FDA approved dimethyl fumarate (Tecfidera, Biogen Idec) capsules for the treatment of adults with relapsing forms of multiple sclerosis (MS), including the most common form, relapsing-remitting multiple sclerosis (RRMS), according to an FDA statement on March 27.
Joining two other approved oral disease-modifying medications for MS-fingolimod (Gilenya) and teriflunomide (Augabio), dimethyl fumarate has been shown to significantly reduce relapses and the development of brain lesions and slow disability progression over time.
“No drug provides a cure for multiple sclerosis so it is important to have a variety of treatment options available for patients,” said Russell Katz, MD, director of the Division of Neurology Products in the FDA’s Center for Drug Evaluation and Research. “Multiple sclerosis can impair movement, sensation, and thinking and have a profound impact on a person’s quality of life.”

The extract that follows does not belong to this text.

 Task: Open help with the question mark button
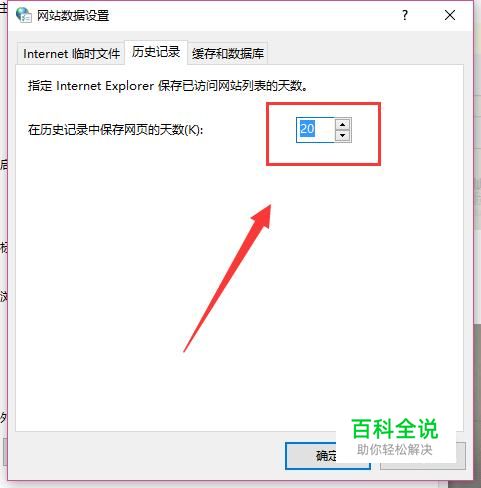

In two phase 3 clinical trials, DEFINE and CONFIRM, patients with MS who were randomized to dimethyl fumarate had fewer relapses compared to individuals receiving placebo. In the DEFINE trial, the risk of relapse was reduced by 49% in patients receiving dimethyl fumarate 240 mg BID (P<0.0001) and 50% in patients receiving the drug TID (P<0.0001). In addition, the annualized relapse rate was reduced by 53% in patients taking the drug BID and 48% in those taking it TID.
In the CONFIRM trial, patients taking dimethyl fumarate at a dose of 240 mg BID and TID had similar results with a reduction in annualized relapse rate of 44% for BID and 51% for TID. These patients were compared with a control group that received subcutaneous glatiramer acetate (Copaxone) 20 mg daily and a placebo control group. Patients in the CONFIRM trial also had a greater reduced risk of confirmed disability in the BID group (21%) and TID group (24%) than the glatiramer acetate group (7%), according to the company’s press information.
The most common adverse events with dimethyl fumarate were flushing, diarrhea, nausea, and upper abdominal pain. These side effects decrease over time, the FDA noted.
Patients in the clinical trials experienced a decrease in lymphocytes, which can increase the risk of infection. However, during the trials, there were no significant increases in infections among patients who received dimethyl fumarate. The FDA suggests monitoring white blood cell counts before initiating therapy and annually thereafter.
Dimethyl fumarate should be started at a dose of 120 mg BID. It can be increased to 240 mg BID after 1 week at the starting dose.